---
title: "Building an Autoregressive Neural Network"
"subtitle": Part 1
author: "Luca WB"
date: "2026-01-28"         
date-modified: last-modified 
categories: [scratch, en, code, nn]
---


## Brief summary

In this post, we will implement an Autoregressive Neural Network from scratch, relying solely on the PyTorch tensor class. We assume prior familiarity with Neural Networks; however, if your knowledge feels a bit rusty or you need a refresher, I recommend reading this post beforehand [Building Neural Networks from Scratch](../nn-from-scratch-1/index.qmd). 

The main reason for this is to learn how an Autoregressive NN works to generate words, for this, I'm drawing on Andrej Karpathy's video series about [makemore](https://www.youtube.com/watch?v=PaCmpygFfXo&list=PLAqhIrjkxbuWI23v9cThsA9GvCAUhRvKZ&index=2), a network capable of creating more words of the same type, so if you train with names, it generates more proper names it generates more words that remember proper names, and so on with anything that is formed by letters.

In this post, I will cover how to make a simple model for our baseline, and how to implement a model with MLP and compare them.

## Setup

First, you need to download PyTorch and the dataset. For PyTorch, just download in the official site https://pytorch.org/get-started/locally/. Now, for the dataset, you can
create your own with random names that you can think, but It's much easier just download the names.txt dataset from the Andrej repository https://github.com/karpathy/makemore/blob/master/names.txt.


## Creating a baseline

In propose of this, it's just to create the most simple and naive model. It's important because we need some baseline to compare with our future models, so we will create a model called bigram, the logic is just to look to the last character. Note that you will use just one character of context for our model, and we will consider that the most small part of our word is a character, for models like chatGPT, they don't use characters, they use combinations of characters similar to syllables.

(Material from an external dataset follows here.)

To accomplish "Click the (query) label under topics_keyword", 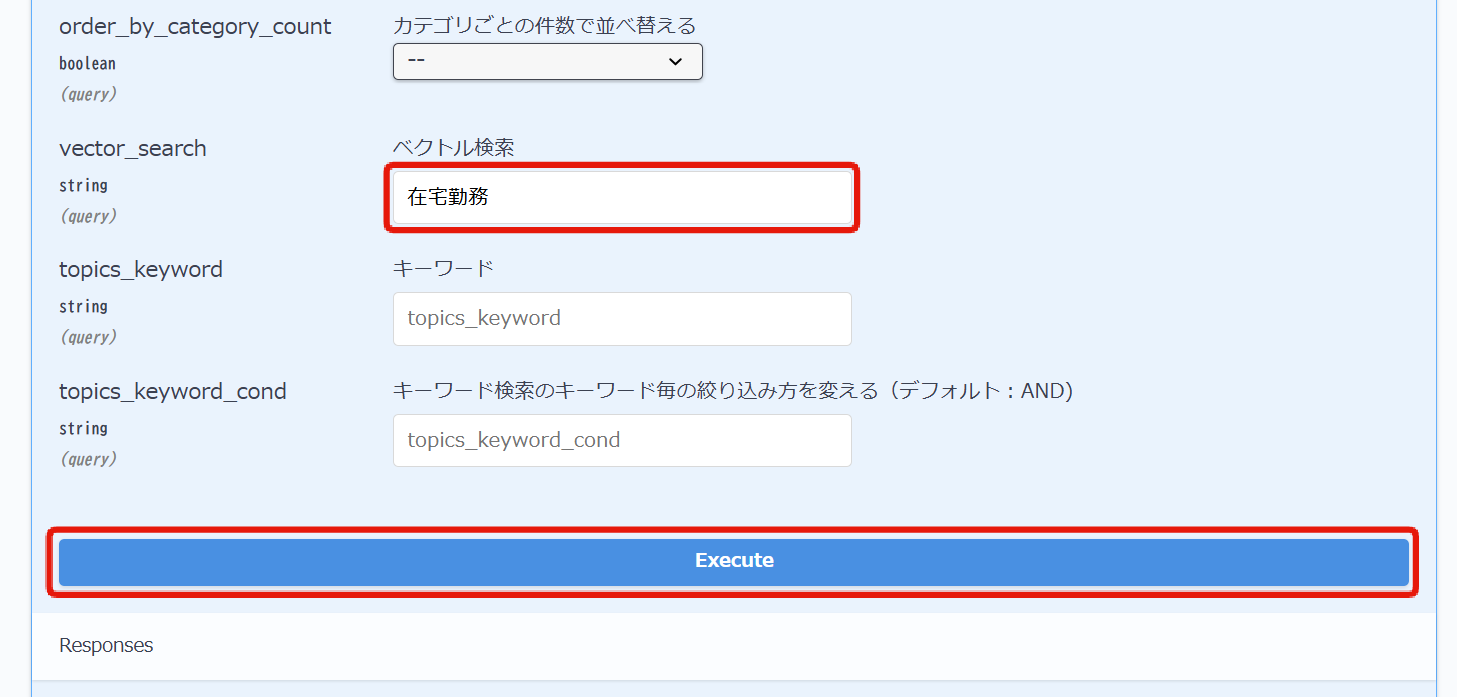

So, to start, we need first import our dataset and PyTorch

In [None]:
import torch
 
# Basically makes a list of all the names
names = open("names.txt", "r").read().splitlines() 
names[:5]

Most part of models usually can't handle with characters, so it's useful to convert this letters in numbers in some way. For this, there are many possibles, but I will use just a simple dictionary to convert them. But we 


In [None]:
chars = sorted(list(set("".join(names)))) # Creates an ordered list with all letters in our dataset
charToInt = {s:i+1 for i,s in enumerate(chars)} # Creates a dict to convert chars to int, we add one in the value, because of the bellow line
charToInt["."] = 0 # I will explain later why we need a special character
print(charToInt)

Just to get it ready, if we convert to int, so we can read it at the end, we will need an intToChar converter, so let's get it ready

In [None]:
intToChar = {s:i for i,s in charToInt.items()}
print(intToChar)

Know, for our model, we need to calculate the total number that each sequence occurs, like, with we start with letter "a", how many times occurs that "m" is the next character. And it's for this that we need and special characters, because we always need something to start, after all, the autoregressive model logic and take the output of the model and put it in its input, so we need an initial input. In our case, we will use "." as the symbol to start a name/words and to stop word (without a final symbol, it would generate forever). To make more clear, see the code bellow


In [None]:
N = torch.zeros((27,27)).int()

for name in names:
    chars = ["."] + list(name) + ["."] # turn the name in a list of characters and add "." 
    for ch1,ch2 in zip(chars, chars[1:]): # In each loop, pick up one letter in ch1, and the next in ch2
        id1, id2 = charToInt[ch1], charToInt[ch2]
        N[id1, id2] += 1

Basically, this count how often some sequence of characters occurs, like the most common letter sequence is "n" follow by ".", this mean, that the most commum letter to finish a name in our dataset it's "n". If you run with all the names, you can use the code bellow to find the most common occurrences

In [None]:
id1, id2 = (N == N.max()).nonzero(as_tuple=True) # Creates a boolean matrix that only it's True in the max value, than return a tuple where its true
print(intToChar[id1.item()], "-->", intToChar[id2.item()],"occurs ", N.max().item())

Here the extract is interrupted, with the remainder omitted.